My grandma used to tell me whenever you wake up around 3-4 am it meant God wants you to talk to him.

So I took a sip of water from one of my many water bottles on my nightstand and then I bowed my head and prayed.

"Dear God, I pray that you will cover this house with the blood of Jesus and I pray that you will send your angels to watch over Giovanni, Less, Lace, Sammy, Valentina and her twins and as well as Beatrice, Lucia and I. I pray that you will hide us under your wings so that no power of hell nor scheme of men could come close to hurting us. And I pray that you will shower the peace of sweet Jesus Christ onto each one of us so that we may find sleep. Amen".

With that I laid back down onto my pillow and fell asleep waiting for the sun to wake me up in the morning.

But instead of the sun waking me up I am wished good morning by the sound of thunder and downstairs I find the girls weeping.

"W-what happened?"

Lucia shakes her head, "Oh Sophia...you need to sit down".

I ignore her and grab my purse that I had left on the couch and fish my phone out.

20 miss calls from Giovanni

17 miss calls from Lace

9 miss calls from Sienna

5 miss calls from Alessandro

Clutching my phone I turn back to Lucia and Beatrice, "What happened? Just say it".

"Valentina is dead".

I shake my head, "WHAT, what do you mean she's dead!"

Lucia pushes me down on the couch, "Esperenza's fever started to get worse around 2 am, Alessandro was not home so she called Fabio to drive her to the hospital. The car was found around 4 am by a police officer on his way home. The twins are at the hospital, Valentina was dead at the scene and Fabio is no where to be seen".

My body goes cold and I blink away tears so I can see my phone as I dial Giovanni's number.

"Sophia are you OK?"

I take a shaky breath, "Valentina...".

Giovanni sighs, "I know baby, I'm sorry".

I stand up, "I'm gonna borrow your car to drive to the hospital. Someone should be there for the twins-"

"No Sophia. The estate is on lock down, no one in and no one out. Stay there it is not safe to go out. Please".

I rub my eyes, "where's Alessandro?"

"He's...handling business with me".

I frown, "Just be safe please...I love you".

"...I love you too baby".

His voice held so much emotion that It was like speaking to someone else.

Hanging up I call Lace.

"Oh my gosh Sophiaaa-"

"I know, I know but I need you to listen real quick. The twins are alone at the hospital-"

"Sienna and I are on our way as we speak".

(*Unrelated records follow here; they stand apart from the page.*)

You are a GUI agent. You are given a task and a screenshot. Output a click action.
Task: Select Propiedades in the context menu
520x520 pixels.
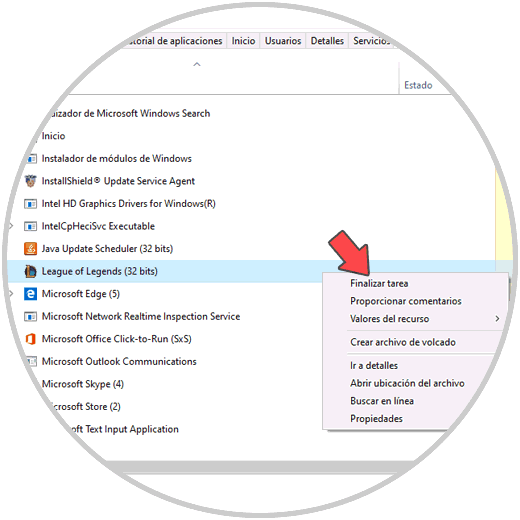[x=376, y=418]
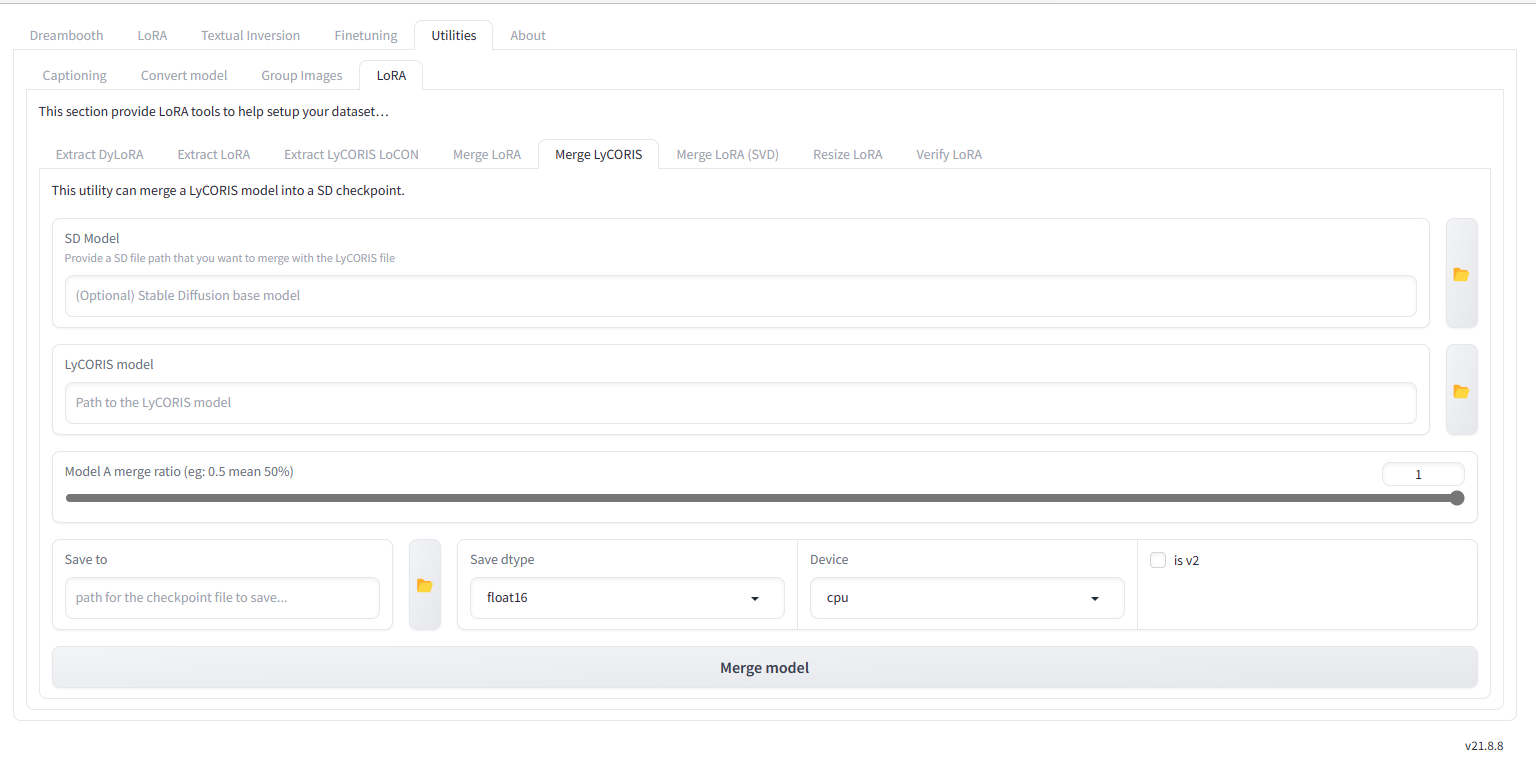This screenshot has width=1536, height=769.
Task: Switch to the Dreambooth tab
Action: pos(66,35)

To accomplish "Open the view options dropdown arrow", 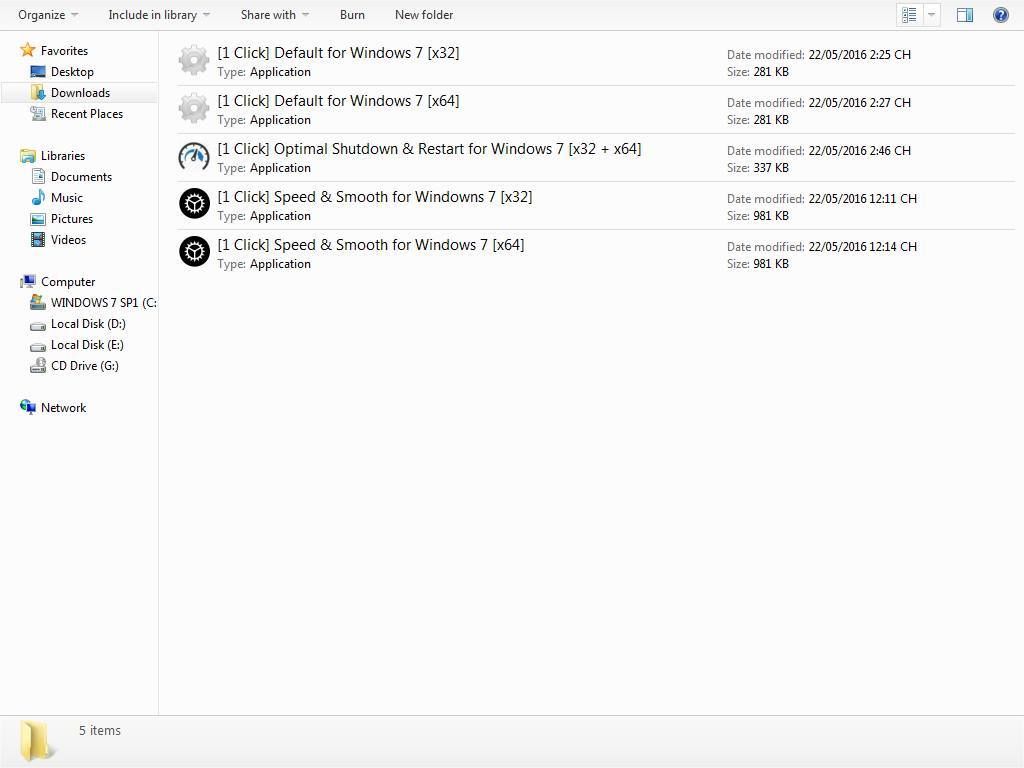I will click(x=932, y=15).
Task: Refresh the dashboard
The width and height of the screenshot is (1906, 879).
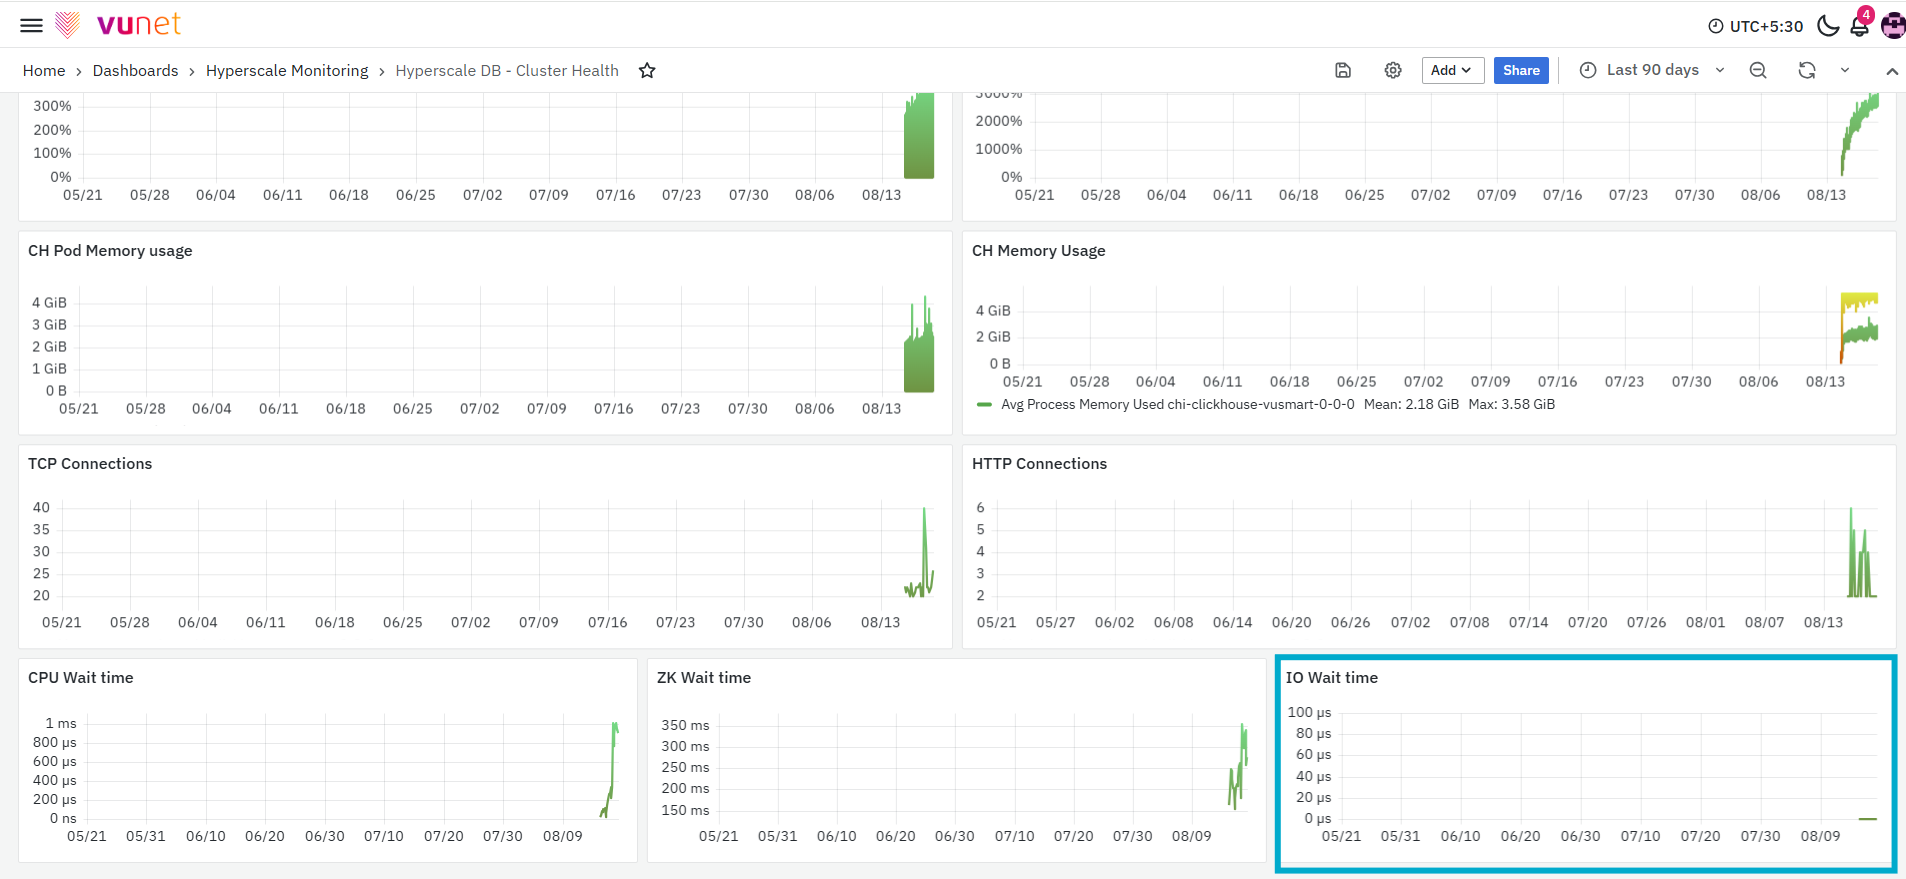Action: point(1807,70)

I close my eyes relieved, "thank you and Gio would thank you too cause I would have left if you weren't gonna go to be honest".

I look over at the teenage girls who were still sobbing, "I'll call you later take care of yourselves and kiss the twins for us. I love you sis".

I don't know why I felt such a need to tell everyone "I love you". Grandma used to say, "Always say I love you because you don't know if it's the last time you'll talk with that person".

Grandma was right but it was too late.

With that I hang up and start cooking breakfast although I know no one is in the mood for eating.

I go back to my room after trying to convince the girls to eat. I hold my Bible as I cry on my knees.

None of this makes any sense.

How did Valentina die but her twins are still alive?

Where is Fabio?

He had to have been part of the plan?

Did God wake me up to pray because of that?

Why did he let it happen?

Did he prevent this from being worse like the twins dying aswell?

"WHERE IS FABIO, THAT SNAKE".

I cover my face with my shirt as I cry. I had to remain strong when I was downstairs for the girls' sake but now I could let the pain I felt go.

Why?

Why?

"WHY!"

Valentina was young, she had so much life to live.

Valentina was a mother, she had two children to raise.

My goodness gracious, her children will never know her.

I uncover my face, clutch the Bible to my heart and scream up at the ceiling.

I cry for Valentina, I cry for her motherless twins, I cry for her family, I cry out of confusion, I cry because I know Fabio had something to do with it, I cry because for the first time in my life I have thought about taking a life.

"Help me God. Help all of us...please".

Did Fabio act alone or was he just the hitman?